▸ **Exercise requirements**: Pick out every one of the rows below that contains the string "perform", and copy each such row in full.

....................

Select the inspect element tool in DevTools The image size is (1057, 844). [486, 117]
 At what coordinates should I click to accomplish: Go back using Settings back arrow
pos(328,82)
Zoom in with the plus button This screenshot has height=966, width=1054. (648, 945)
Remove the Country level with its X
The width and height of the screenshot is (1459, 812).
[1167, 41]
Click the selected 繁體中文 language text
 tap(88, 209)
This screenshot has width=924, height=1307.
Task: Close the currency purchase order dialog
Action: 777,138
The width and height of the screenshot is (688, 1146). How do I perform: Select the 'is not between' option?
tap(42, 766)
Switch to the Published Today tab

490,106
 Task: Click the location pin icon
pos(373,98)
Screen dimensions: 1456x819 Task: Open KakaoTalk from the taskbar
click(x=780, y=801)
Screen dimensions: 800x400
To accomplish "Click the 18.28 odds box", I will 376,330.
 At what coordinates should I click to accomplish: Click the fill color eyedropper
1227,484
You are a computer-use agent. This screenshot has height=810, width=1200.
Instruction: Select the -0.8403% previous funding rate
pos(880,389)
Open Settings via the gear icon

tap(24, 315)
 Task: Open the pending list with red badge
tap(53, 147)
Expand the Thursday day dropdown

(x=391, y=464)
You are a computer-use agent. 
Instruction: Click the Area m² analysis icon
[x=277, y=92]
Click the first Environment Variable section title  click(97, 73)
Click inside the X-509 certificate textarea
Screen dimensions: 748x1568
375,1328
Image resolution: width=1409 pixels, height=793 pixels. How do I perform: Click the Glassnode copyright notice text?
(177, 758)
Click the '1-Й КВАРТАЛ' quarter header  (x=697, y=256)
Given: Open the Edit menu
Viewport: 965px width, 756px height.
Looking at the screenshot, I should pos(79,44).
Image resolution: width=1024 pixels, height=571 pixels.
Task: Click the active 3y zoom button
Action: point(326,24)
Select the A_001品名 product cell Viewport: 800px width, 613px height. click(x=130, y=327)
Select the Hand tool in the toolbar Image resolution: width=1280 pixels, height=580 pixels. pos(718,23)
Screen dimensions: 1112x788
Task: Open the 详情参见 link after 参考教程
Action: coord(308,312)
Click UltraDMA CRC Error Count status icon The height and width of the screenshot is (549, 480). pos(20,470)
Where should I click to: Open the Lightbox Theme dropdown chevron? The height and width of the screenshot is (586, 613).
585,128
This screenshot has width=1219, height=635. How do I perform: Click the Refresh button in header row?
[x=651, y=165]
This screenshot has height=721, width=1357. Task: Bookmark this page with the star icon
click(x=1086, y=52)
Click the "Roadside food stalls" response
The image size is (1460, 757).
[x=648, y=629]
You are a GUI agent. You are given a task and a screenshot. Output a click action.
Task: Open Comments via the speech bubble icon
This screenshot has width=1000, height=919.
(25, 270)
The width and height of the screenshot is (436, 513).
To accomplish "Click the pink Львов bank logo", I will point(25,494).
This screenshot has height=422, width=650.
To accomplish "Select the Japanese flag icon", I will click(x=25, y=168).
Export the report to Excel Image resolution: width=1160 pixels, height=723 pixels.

....................

▸ **Full response**:
The width and height of the screenshot is (688, 1146). How do I perform: Select the 'is not between' option?
Image resolution: width=1409 pixels, height=793 pixels. How do I perform: Click the Glassnode copyright notice text?
This screenshot has width=1219, height=635. How do I perform: Click the Refresh button in header row?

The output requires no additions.